Durante todo el metraje les veremos, casi siempre unidos, en sus quehaceres cotidianos: la recogida de fruta donde todos echan una mano tras la decisión de contratar a menos temporeros; el rato frente al televisor viendo un western mientras el abuelo se queda dormido en el sofá; los ensayos en el coro de la iglesia; la compra de alimentos frescos en el mercadillo; la caza furtiva de los conejos que les arruinan las cosechas; la diversión en las fiestas del pueblo; las barbacoas en las que se ríe y se discute; los juegos infantiles y también las travesuras; la venta en la cooperativa; las viejas historias de la abuela; los deberes escolares; las canciones tradicionales que les unen aún más…
La discordia pasajera
Pero, como en todo microcosmos, siempre se introduce algún elemento exterior que acaba por sembrar la discordia, corriendo el riesgo de fracturar la piña: el hijo del antiguo propietario les ofrece que trabajen para él en el mantenimiento de las placas solares. Que alguien lo medite supone despertar la ira del padre, Quimet.

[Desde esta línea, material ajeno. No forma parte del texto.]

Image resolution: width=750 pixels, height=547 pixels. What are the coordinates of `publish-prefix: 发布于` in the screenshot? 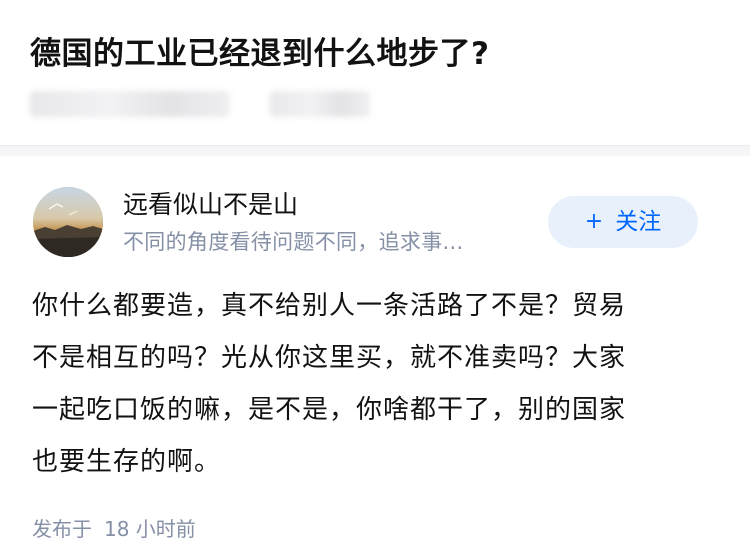 It's located at (62, 529).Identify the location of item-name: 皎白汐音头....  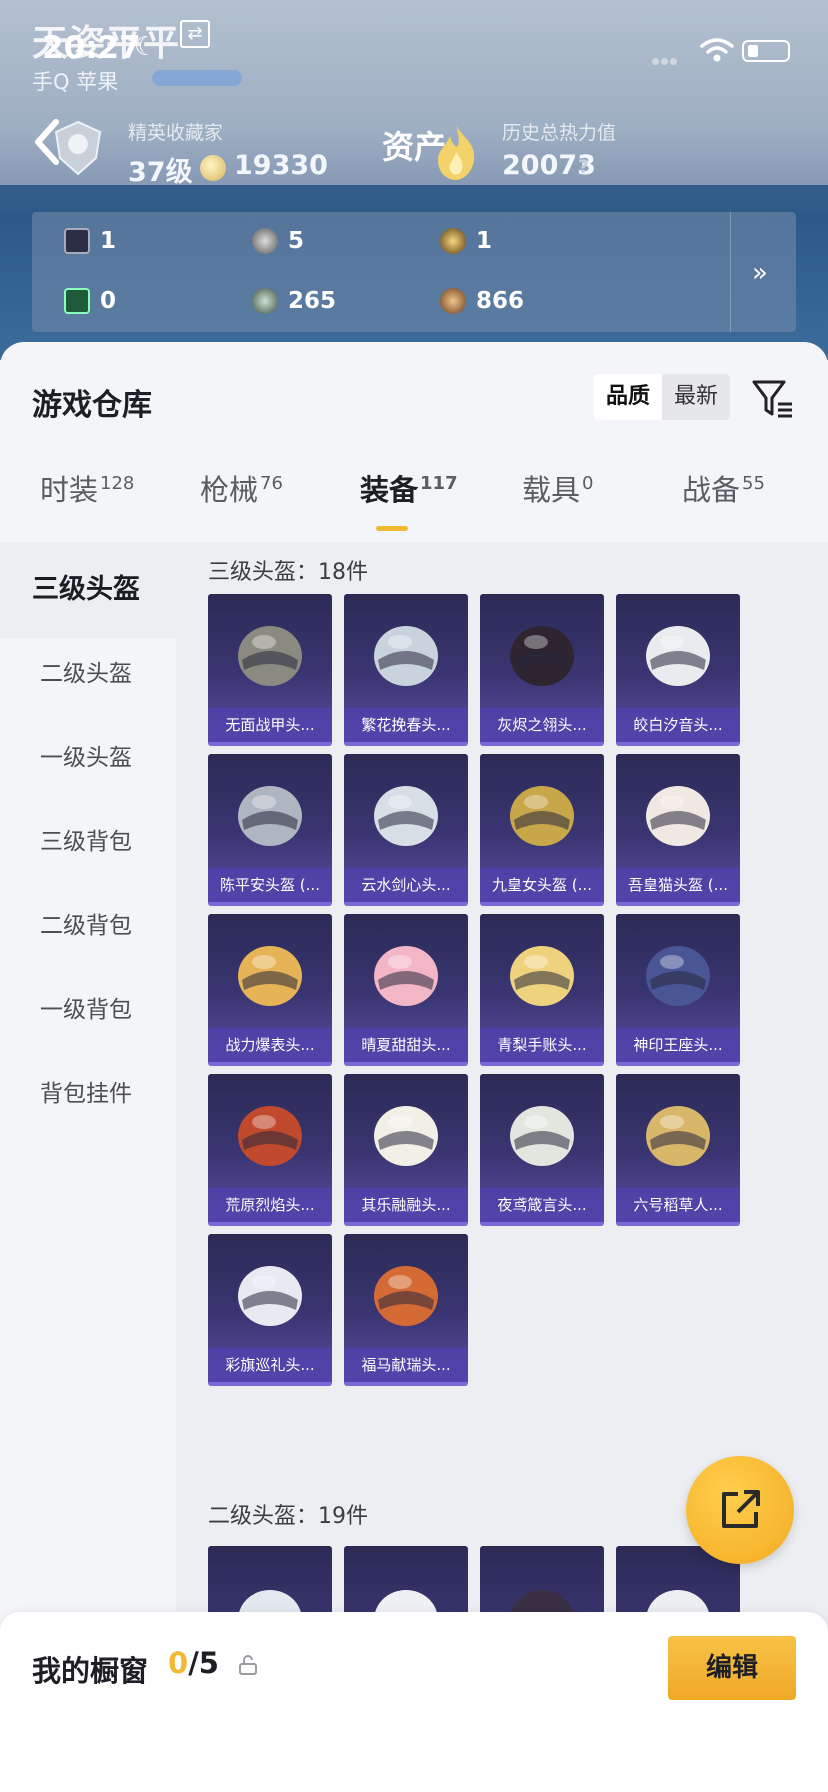
(678, 725).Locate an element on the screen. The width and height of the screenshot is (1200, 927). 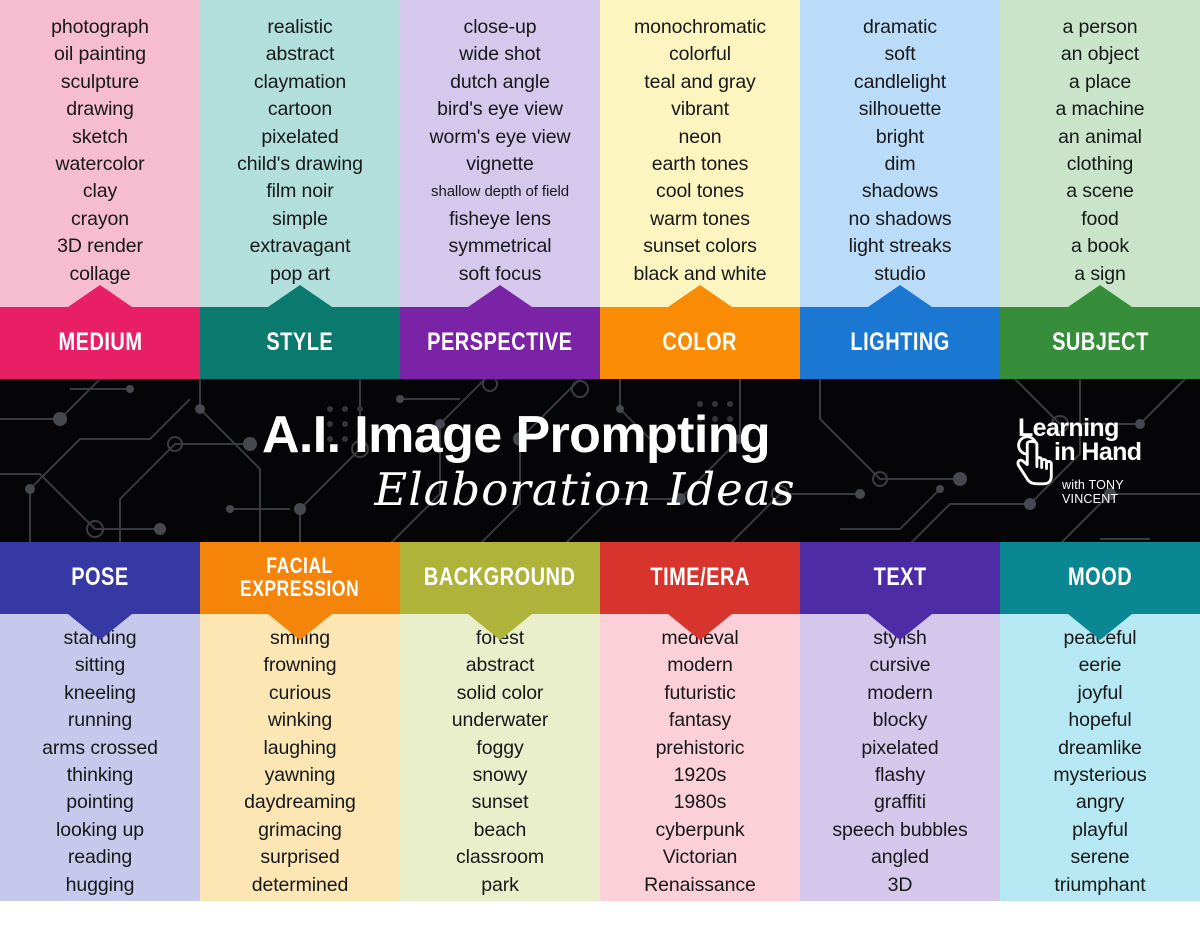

Y así, durante un tiempo, una de las ramas familiares se alejará de la casa, para disgusto de los abuelos y, sobre todo, de las niñas, que no entienden por qué no pueden ver a sus primos.
En Alcarràs (rodada en catalán y estrenada con subtítulos en castellano) conviven personajes de muy diversa índole, que permiten la identificación de los espectadores. Salvo, quizá, en el caso de Quimet, el padre que para disgusto de sus parientes siempre anda furioso, abroncando a unos y a otros, lastrado por la impotencia que le supone ver cómo se desvanece su modo de vida…
El espectador católico tendrá que asumir que sus continuas blasfemias sólo son una condición (un rasgo) de un personaje áspero y a ratos detestable, y que el espíritu del filme es lo contrario a esas ofensas orales.
En este tejido tan rico en detalles no falta el lamento por el ocaso de los antiguos sistemas de agricultura, de ese mundo rural en extinción en el que padres e hijos luchan, sufren y trabajan juntos.
El último plano, con la familia numerosa unida, nos devuelve algo de esperanza: no en el sistema, no en los gobiernos, sino en las personas, en esos abuelos y en esas madres que abrazan a los suyos mientras resisten.